İşçi, ara dinlenme saatinde tamamen serbesttir. Bu süreyi işyeri içinde ya da dışında geçirebilir. İşyerinde geçirmesi ve bu süre içinde çalışmaya devam etmesi durumunda ara dinlenmesi verilmemiş sayılır. Ancak işçi işyerinde kalsa bile, ara dinlenmesi süresini serbestçe kullanabilir, bu süre içinde çalışmaya zorlanamaz.
Ara dinlenmesi için ücret ödenmesi gerekmez. Ancak, bu süre işçiye dinlenme zamanı olarak tanınmamışsa, işçinin normal ücretinin ödenmesi gerekir. Bu sürenin haftalık 45 saati aşan kısmını oluşturması halinde ise, zamlı ücret ödenmelidir.
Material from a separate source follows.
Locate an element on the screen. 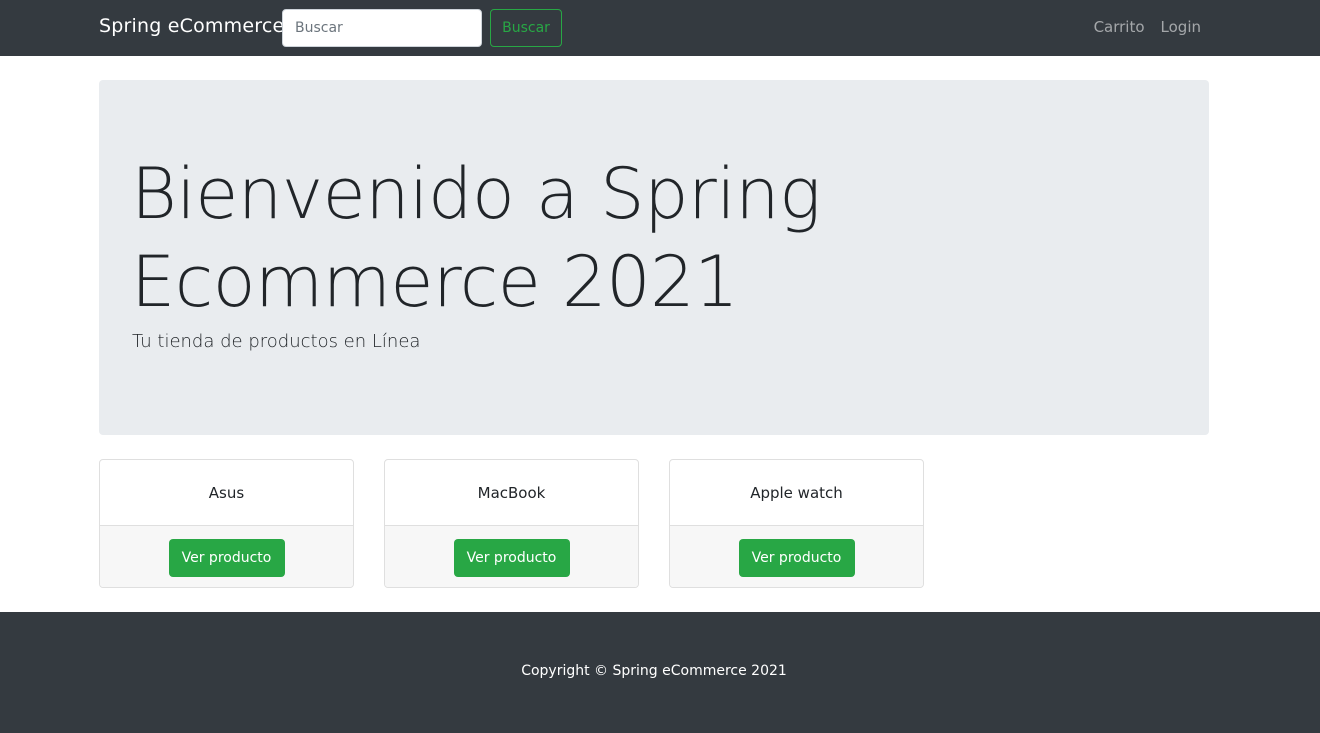 Image resolution: width=1320 pixels, height=733 pixels. search-input is located at coordinates (382, 28).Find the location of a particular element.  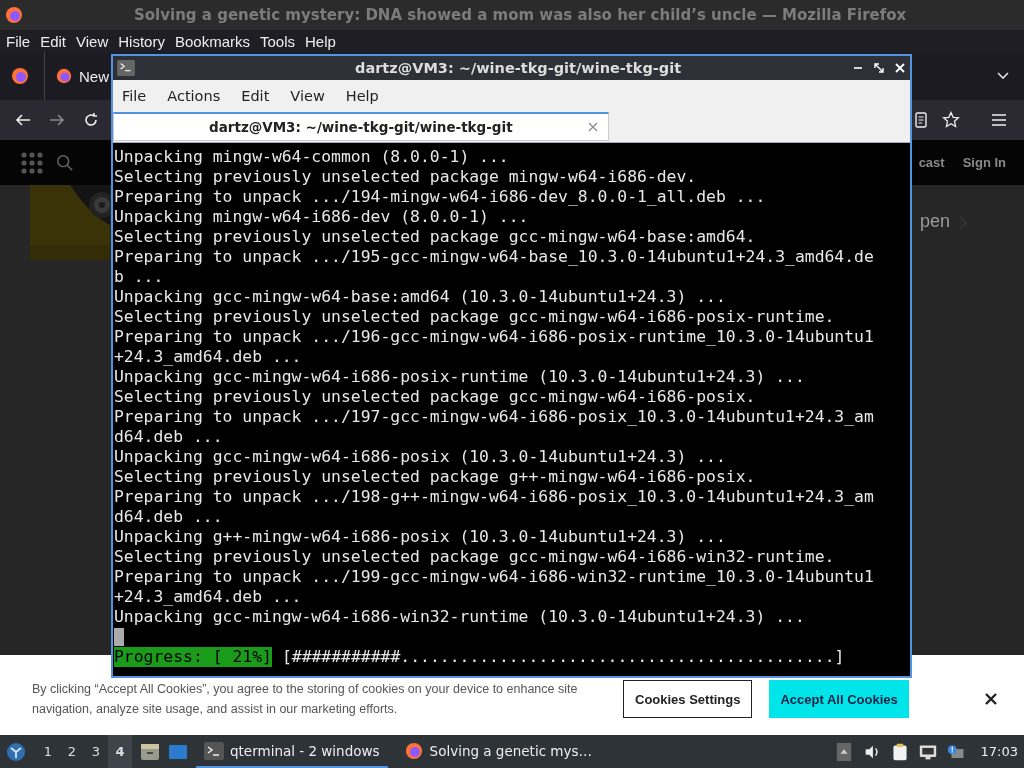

Ara dinlenme süreleri kural olarak aralıksız olarak kullandırılır. Ara dinlenmesinin kullandırılması zorunlu ise de, bunun kullanılacağı zamanı belirlemek işverenin yönetim hakkıyla ilgilidir. İşçilerin tamamı aynı anda ara dinlenme zamanını kullanılabileceği gibi, belli bir plan dahilinde sırayla kullanmaları da mümkündür. Ancak ara dinlenme süresinin, işe, ara dinlenme süresi kadar geç başlama veya aynı süreyle erken bırakma şeklinde kullandırılması doğru olmaz. Ara dinlenme süresinin günlük çalışma içinde belli bir zamanda amaca uygun şekilde kullandırılması gerekir (Yargıtay 9.HD. 17.11.2008 gün 2007/35281 E, 2008/30985 K.).
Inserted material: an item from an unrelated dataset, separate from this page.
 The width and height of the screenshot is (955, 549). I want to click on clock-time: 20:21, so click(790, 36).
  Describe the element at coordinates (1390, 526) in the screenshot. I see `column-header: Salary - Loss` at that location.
İş Kanununa İlişkin Çalışma Süreleri Yönetmeliğinin 3 üncü maddesinin ikinci fıkrasında, ara dinlenmelerinin iklim, mevsim, yöredeki gelenekler ve işin niteliğine göre yirmi dört saat içinde kesintisiz on iki saat dinlenme süresi dikkate alınarak verileceği hükme bağlanmıştır. Değinilen maddenin birinci fıkrasında ise, ara dinlenme süresinin çalışma süresinden sayılmayacağı açıklanmıştır.
Somut olayda, davacı işçinin 08.00-20.00 ve 20.00-08.00 saatleri arasında çalıştığı kabul edilmiş ve yapılan hesaplamada 1 saat ara dinlenmesi düşülmüştür. Yukarıda açıklanan yasal düzenlemeler ve ilke kararı çerçevesinde 11 saati aşan çalışma için ara dinlenme süresinin en az 1,5 saat olacağı dikkate alınmaksızın yazılı şekilde hüküm kurulması hatalı olup, bozmayı gerektirmiştir.
F) Sonuç:
Hükmün yukarıda açıklanan nedenlerle BOZULMASINA, peşin alınan temyiz harcının istek halinde ilgiliye iadesine, 13.03.2013 tarihinde oybirliği ile karar verildi.